# Habistat digital dimming stat with nigh function and timer



## sharpstrain (May 24, 2008)

I just wanted to give a plug for what in my view is one of the best bits of kit on the market at the minute - I will have to qualify this by saying that this is a recent purchase, but if its reliability matches its functions and build quaility then it is going to be unbeatable.

It is well thought out and simple to use - out of the box you can plug and play and it will give you a preset temperature and night drop, or you can set your own temps and timings. It also comes with an extra socket so that you can plug in another peice of equipment with a timer - in my case a uv light.

It does have instructions - they are simple and pictorial - but like most modern digital equipment these days the operational setting in pretty much intuitive - I really only referred to the instructions to confirm to myself that I was doing it right

I also really like the long cable on the stat probe, which is also a thinner wire than the old stats, making it easy to position and secure.

The functions are great:

A digital clock
The option to have a night time drop at the times you set
A over/under temperature alarm that you can set to up to 5degrees of either side of the desired temp, or swith off
A timer socket so that you can set on of times for another peice of equipment
A display of the current temp and target temp
A display of the % that the heat source is working at

As a practical description:

I have a viv set up for orange spot agamas - the stat is set so that
Daytime temps at the basking spot (35C) come on at 8am and run until 8pm - at which point the night time mode takes over and the temp drops to 20C.
I have set the UV to automatically come on at the same times (although these can quickly and easily be altered if desired)

I have set the over/under heating perameters at 5C and if this occurs there is an alarm which alerts you to this - can be switched off

The temperature hols very accurately and the % inicator shows me that is only needs to be operating and around 20% in order to maintain this.

The heating I am using in a 4ft viv is a 100 watt ceramic.

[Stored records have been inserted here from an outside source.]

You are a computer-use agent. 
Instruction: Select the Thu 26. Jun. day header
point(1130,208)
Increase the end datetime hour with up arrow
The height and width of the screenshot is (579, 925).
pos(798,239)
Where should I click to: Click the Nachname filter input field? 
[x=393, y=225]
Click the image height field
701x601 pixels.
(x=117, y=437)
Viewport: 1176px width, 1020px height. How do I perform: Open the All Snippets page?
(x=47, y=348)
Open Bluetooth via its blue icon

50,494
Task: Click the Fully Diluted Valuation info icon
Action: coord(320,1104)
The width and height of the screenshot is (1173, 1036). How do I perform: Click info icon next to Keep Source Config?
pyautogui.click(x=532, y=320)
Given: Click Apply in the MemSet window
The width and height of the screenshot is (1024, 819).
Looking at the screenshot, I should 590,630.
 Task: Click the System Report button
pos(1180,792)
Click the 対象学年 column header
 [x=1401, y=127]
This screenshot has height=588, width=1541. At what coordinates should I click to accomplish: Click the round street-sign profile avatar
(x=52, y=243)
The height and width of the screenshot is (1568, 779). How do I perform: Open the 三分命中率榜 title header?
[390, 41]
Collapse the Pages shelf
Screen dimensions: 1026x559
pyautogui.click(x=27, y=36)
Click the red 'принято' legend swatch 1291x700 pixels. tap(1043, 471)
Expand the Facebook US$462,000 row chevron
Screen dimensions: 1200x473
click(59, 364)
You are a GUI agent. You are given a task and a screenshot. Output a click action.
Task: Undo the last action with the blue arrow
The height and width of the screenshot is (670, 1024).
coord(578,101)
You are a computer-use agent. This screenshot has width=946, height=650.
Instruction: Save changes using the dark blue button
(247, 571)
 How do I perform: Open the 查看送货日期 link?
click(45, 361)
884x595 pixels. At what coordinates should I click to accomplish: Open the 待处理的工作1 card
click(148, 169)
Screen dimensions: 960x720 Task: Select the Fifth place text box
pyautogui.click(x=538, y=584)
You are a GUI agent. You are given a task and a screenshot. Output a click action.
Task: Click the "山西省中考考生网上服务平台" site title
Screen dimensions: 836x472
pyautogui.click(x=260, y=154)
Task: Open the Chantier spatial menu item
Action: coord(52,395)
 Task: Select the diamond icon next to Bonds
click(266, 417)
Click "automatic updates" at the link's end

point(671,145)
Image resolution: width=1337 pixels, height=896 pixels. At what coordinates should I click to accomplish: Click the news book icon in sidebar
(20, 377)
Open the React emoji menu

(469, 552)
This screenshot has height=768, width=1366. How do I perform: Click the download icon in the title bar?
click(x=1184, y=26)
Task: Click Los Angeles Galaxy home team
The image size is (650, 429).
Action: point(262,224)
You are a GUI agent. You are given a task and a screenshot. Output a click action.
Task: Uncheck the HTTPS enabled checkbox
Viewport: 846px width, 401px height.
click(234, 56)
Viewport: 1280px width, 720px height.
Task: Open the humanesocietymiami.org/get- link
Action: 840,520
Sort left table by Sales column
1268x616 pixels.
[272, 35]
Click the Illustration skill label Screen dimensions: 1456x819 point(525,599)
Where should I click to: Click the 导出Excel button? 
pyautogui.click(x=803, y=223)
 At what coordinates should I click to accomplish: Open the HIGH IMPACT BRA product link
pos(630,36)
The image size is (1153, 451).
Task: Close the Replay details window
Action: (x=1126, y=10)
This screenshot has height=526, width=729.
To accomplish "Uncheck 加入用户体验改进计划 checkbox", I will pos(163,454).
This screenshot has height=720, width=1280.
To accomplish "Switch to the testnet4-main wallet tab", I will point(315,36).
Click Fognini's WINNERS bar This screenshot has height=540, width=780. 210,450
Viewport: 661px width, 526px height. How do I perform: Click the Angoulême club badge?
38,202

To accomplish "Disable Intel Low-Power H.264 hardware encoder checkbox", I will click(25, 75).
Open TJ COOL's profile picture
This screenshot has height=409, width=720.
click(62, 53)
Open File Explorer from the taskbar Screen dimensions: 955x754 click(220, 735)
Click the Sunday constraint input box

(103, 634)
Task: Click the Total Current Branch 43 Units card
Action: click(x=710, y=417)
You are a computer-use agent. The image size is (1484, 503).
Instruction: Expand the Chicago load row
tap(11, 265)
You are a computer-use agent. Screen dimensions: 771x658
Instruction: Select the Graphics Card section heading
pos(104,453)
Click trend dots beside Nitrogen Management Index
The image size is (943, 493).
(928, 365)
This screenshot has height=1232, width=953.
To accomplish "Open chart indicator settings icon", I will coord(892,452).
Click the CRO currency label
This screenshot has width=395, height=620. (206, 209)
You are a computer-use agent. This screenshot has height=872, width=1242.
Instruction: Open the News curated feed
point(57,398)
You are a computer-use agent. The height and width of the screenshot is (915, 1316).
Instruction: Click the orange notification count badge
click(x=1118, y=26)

Early days as I have said but at the moment I am very happy with this kit and having also purchased and still using an Istat - I have to say that this is considerably better.

I am going to say one negative though - the sticky pads are not sticky enough to securely hold the stat display unit to the viv - I have never found one that is.

so from my viewpoint a sharpy rating of 9.9:lol2:


----------



## graham40 (Dec 19, 2011)

sharpstrain said:


> I just wanted to give a plug for what in my view is one of the best bits of kit on the market at the minute - I will have to qualify this by saying that this is a recent purchase, but if its reliability matches its functions and build quaility then it is going to be unbeatable.
> 
> It is well thought out and simple to use - out of the box you can plug and play and it will give you a preset temperature and night drop, or you can set your own temps and timings. It also comes with an extra socket so that you can plug in another peice of equipment with a timer - in my case a uv light.
> 
> ...


A very good review. I use the on/off version in my incubator and it is brill but I also have microclimate prime 2 which I have to say although a lot more expensive it does have more capability. Which is unfortunate as I am a big fan of habistat and do prefer the look of their equipment


----------